Peter J Cumpson oral presentation (FN2-Tue2-1-2)
Overcoming nonlinearity in multivariate analysis of ToFSIMS data: Kernel Principal Component Analysis
SEAL - Newcastle University, Stephenson building, UK Newcastle-upon-Tyne, United Kingdom
Multivariate analysis is becoming increasingly important in the analysis of the enormous 2D and 3D imaging spectroscopic datasets produced by Time of Flight Secondary Ion Mass Spectrometry (ToFSIMS)[1,2]. Multivariate analysis makes use of large-scale linear matrix algebraic methods to extract common features from regions of spectra and images. Many important features of these data are otherwise nearly impossible to visualize just by plotting raw spectra or images.
An explicit assumption in using methods such as Principal Component Analysis (PCA) is that the underlying process is linear; that peak intensities are linearly related to the concentration of the species that give rise to them, and independent of the concentration of other species. This is never truly the case, and there are many examples where there are strong nonlinearities in ToFSIMS spectra – for example matrix effects where the presence of one species increases the ionization yield of a second.
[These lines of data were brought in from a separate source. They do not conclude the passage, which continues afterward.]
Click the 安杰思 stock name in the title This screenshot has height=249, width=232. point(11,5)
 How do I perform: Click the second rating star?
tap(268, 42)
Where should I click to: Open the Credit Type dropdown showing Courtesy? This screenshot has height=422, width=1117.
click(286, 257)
Applying linear multivariate tools such as PCA to our nonlinear data regularly leads to additional spurious components and makes the results difficult to interpret.
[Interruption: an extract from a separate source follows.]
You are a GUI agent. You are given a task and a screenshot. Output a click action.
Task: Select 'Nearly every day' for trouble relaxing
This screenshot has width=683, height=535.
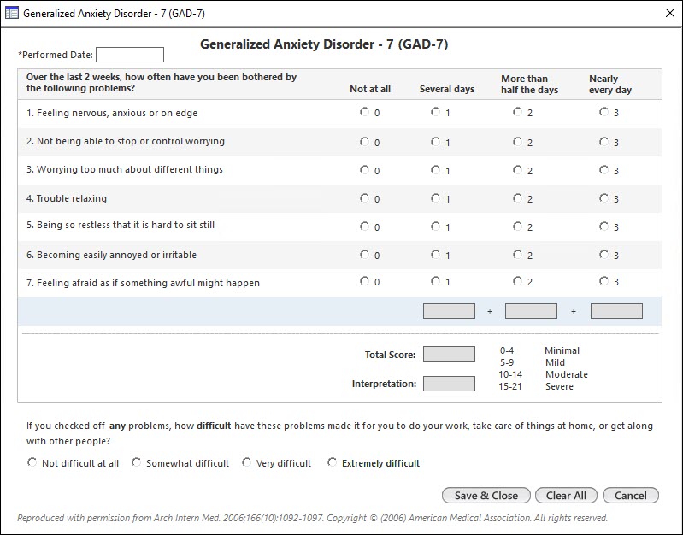pos(604,198)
We apply a variant of PCA known as Kernel PCA to ToFSIMS for the first time. In this technique the data are projected onto an implicit, very high dimensional space where we can more easily distinguish components even in the presence of nonlinearities. Until recently Kernel PCA would have been prohibitively demanding of computer time and memory, but recent advances in applying new, rapid and efficient PCA methods[4,5] now make it practical.
We compare the results of (a) conventional PCA and (b) Kernel PCA applied to ToFSIMS imaging from our Ionoptika J105 instrument: An organic crystal with small inorganic inclusions, a piece of invertebrate tissue, a plant leaf and fossil organic matter.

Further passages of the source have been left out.